Маленькие главки «Детства» с их заключительными абзацами он так изящно и ритмично отчеркивал голосом, что каждая пауза между ними ощущалась как наполненная пустота.

Некоторые реплики произносил как сдержанное сокровенное признание: «Моя дорога стала», — так говорит железнодорожный рабочий во время всеобщей забастовки 1905 года, когда «они сами знали, куда они идут». «Выстрелы, вы тоже так думаете», — это Лара бежит по московским улицам в исступлении отчаяния, вбирая в себя пенье церковной службы и выстрелы революции. Эти главы давали ощущение полного слияния судеб людей и истории. «И не вздумай, пожалуйста, отпираться», — записка подруги к Ларе, прочитанная тихо, потому что это было цитированием, но усилившая впечатление из-за интонационной и лексической достоверности.

Борис Леонидович снимал и надевал очки, криво садившиеся на нос, и, читая страницы о Ларе, казался страдающим пожилым отцом опозоренной дочери.

В другой раз увлекся, наслаждался, хохотал, когда читал фольклорные страницы сочной площадной брани во время потасовки между рабочими.

Закончилось чтение главой, где Юра на могиле матери закричал: «Мама!» Оно было выслушано в глубоком благоговейном молчании. Объявили перерыв, после которого Борис Леонидович обещал прочитать отдельные отрывки из второй части и сообщить ее план.

Был устроен прекрасный чай, хозяева были очень гостеприимны. Многие вышли в коридор, там прохаживались и беседовали, собравшись в небольшие кружки. А Борис Леонидович тревожно подходил то к одному, то к другому, заглядывая в глаза, выпытывая, каково впечатление. Нетерпеливо подошел он к двум «новомирцам», жадно прислушиваясь к их разговору. Но снисходительно, как взрослый ребенку, Борис Агапов возразил: «О нет! Мы говорим о своих будничных производственных делах». Подошел Борис Леонидович и ко мне, стоявшей у стены, и спросил с придыханьем: «Ну, как?»

* [ЧТО ТРЕБУЕТСЯ]:
Воспроизведите дословно часть отрывка о чтении Борисом Леонидовичем своего романа, от слов «Борис Леонидович снимал» до слов «потасовки между рабочими.». Дальнейший материал получен из другого источника.

* [ПРЕДОСТАВЛЕННЫЕ ДАННЫЕ]:
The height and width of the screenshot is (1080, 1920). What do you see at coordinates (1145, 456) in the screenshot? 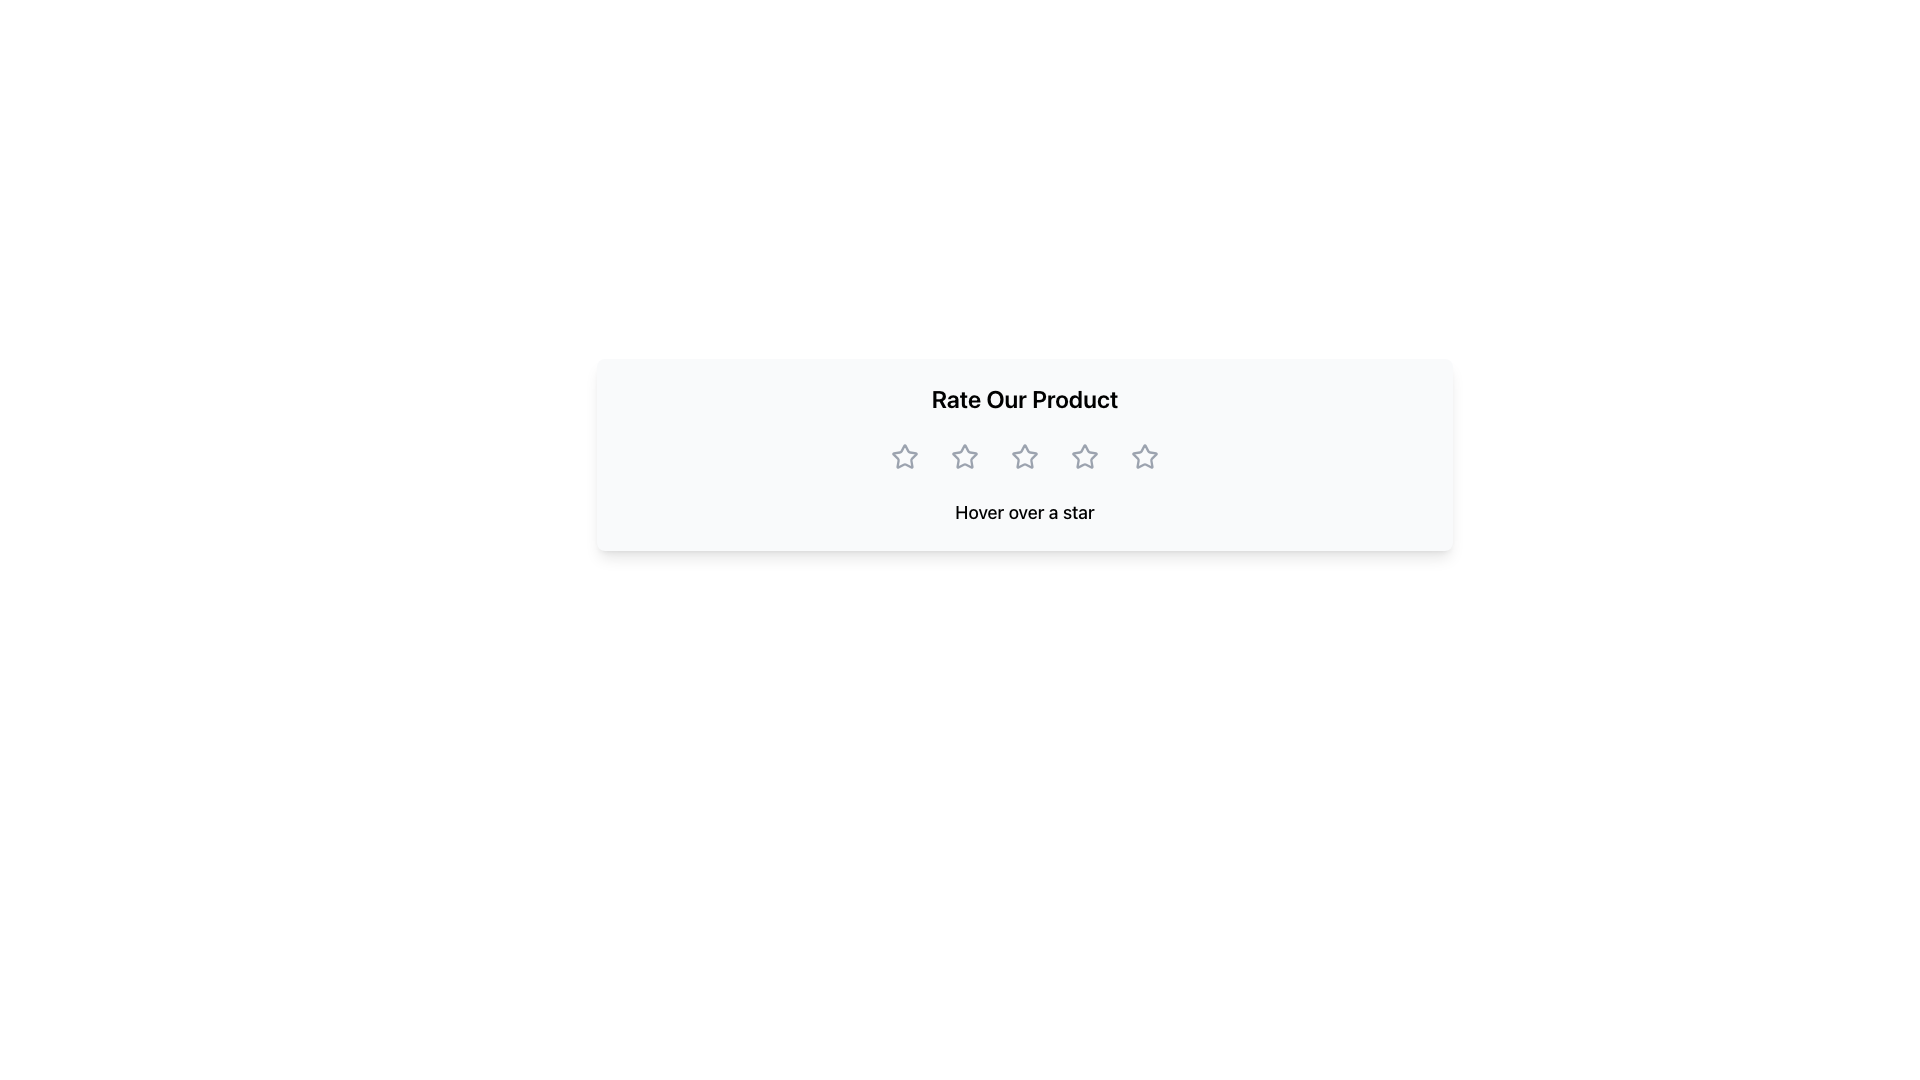
I see `the fifth star icon in the rating system, which is located under the title 'Rate Our Product' and above the hint 'Hover over a star'` at bounding box center [1145, 456].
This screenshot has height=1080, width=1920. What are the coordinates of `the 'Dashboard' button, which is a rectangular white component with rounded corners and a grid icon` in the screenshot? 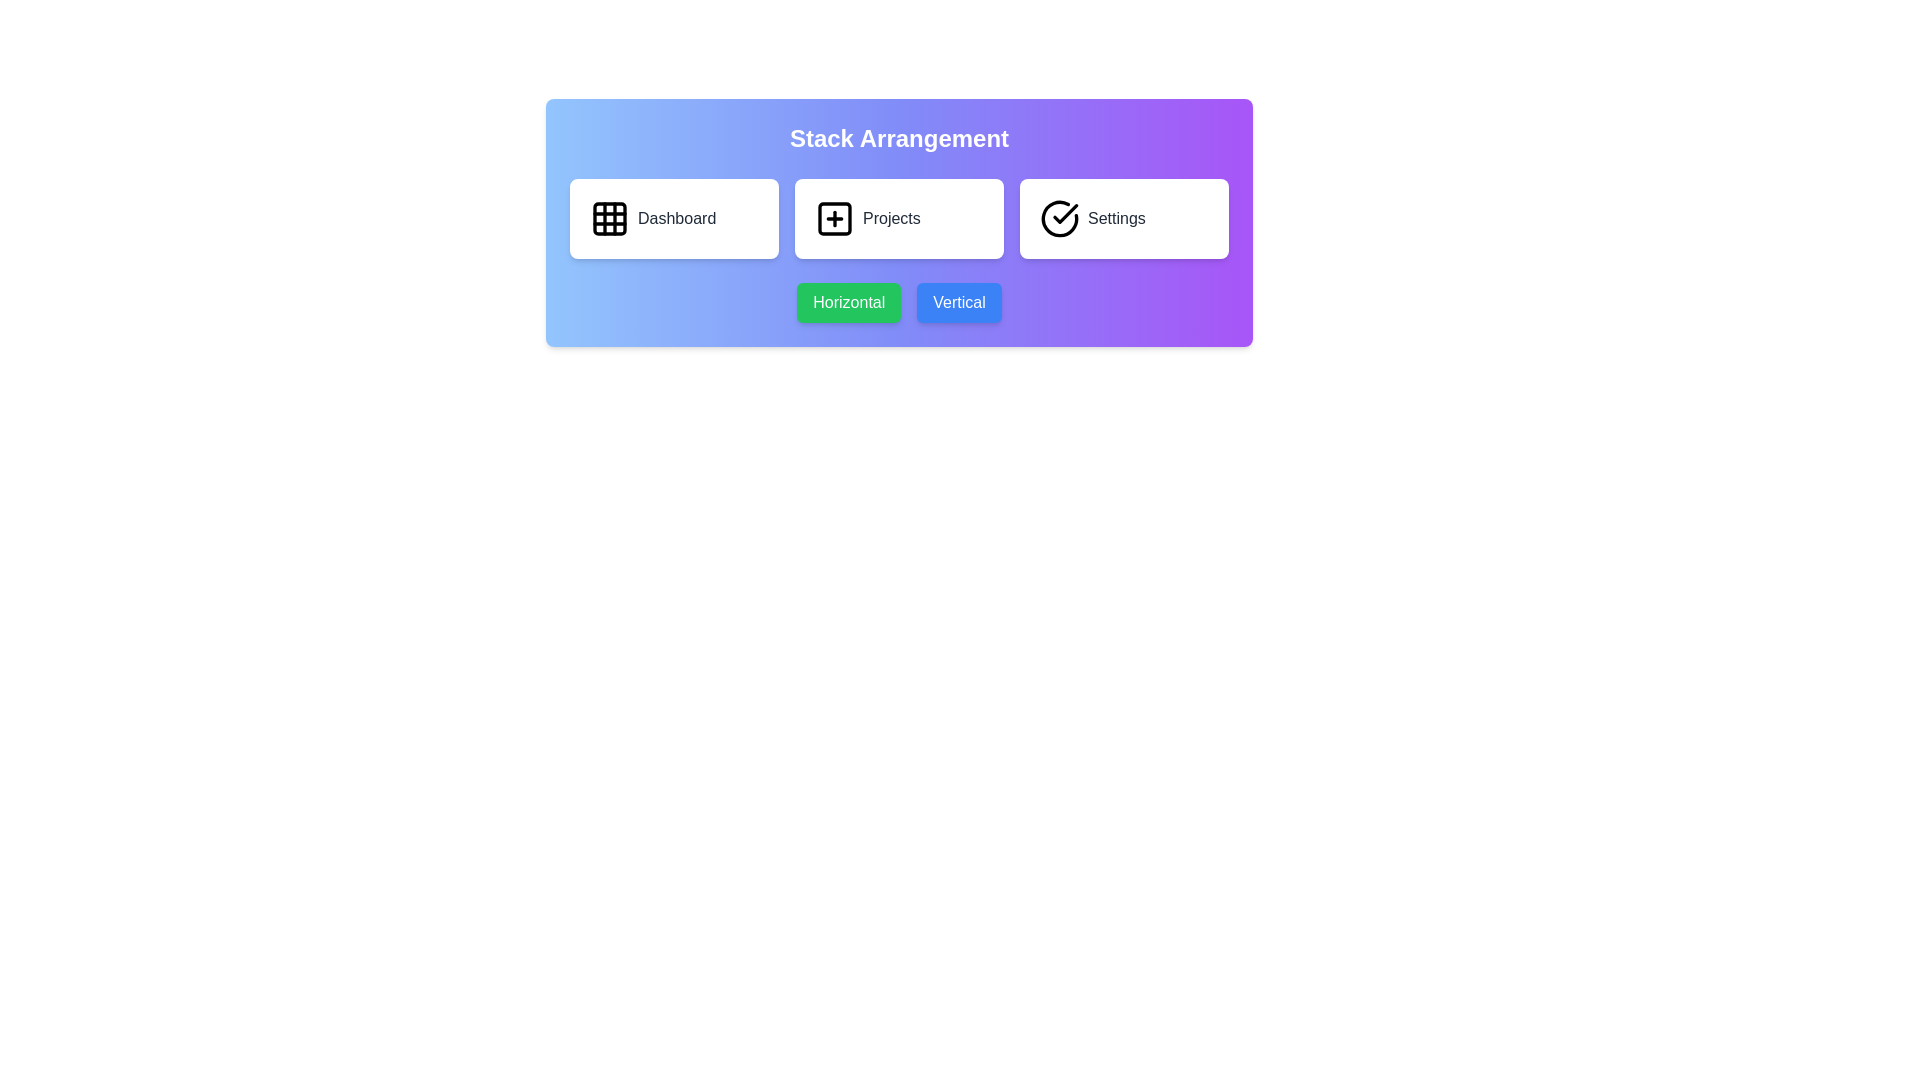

* [ПОЛНЫЙ ОТВЕТ]:
Борис Леонидович снимал и надевал очки, криво садившиеся на нос, и, читая страницы о Ларе, казался страдающим пожилым отцом опозоренной дочери.

В другой раз увлекся, наслаждался, хохотал, когда читал фольклорные страницы сочной площадной брани во время потасовки между рабочими.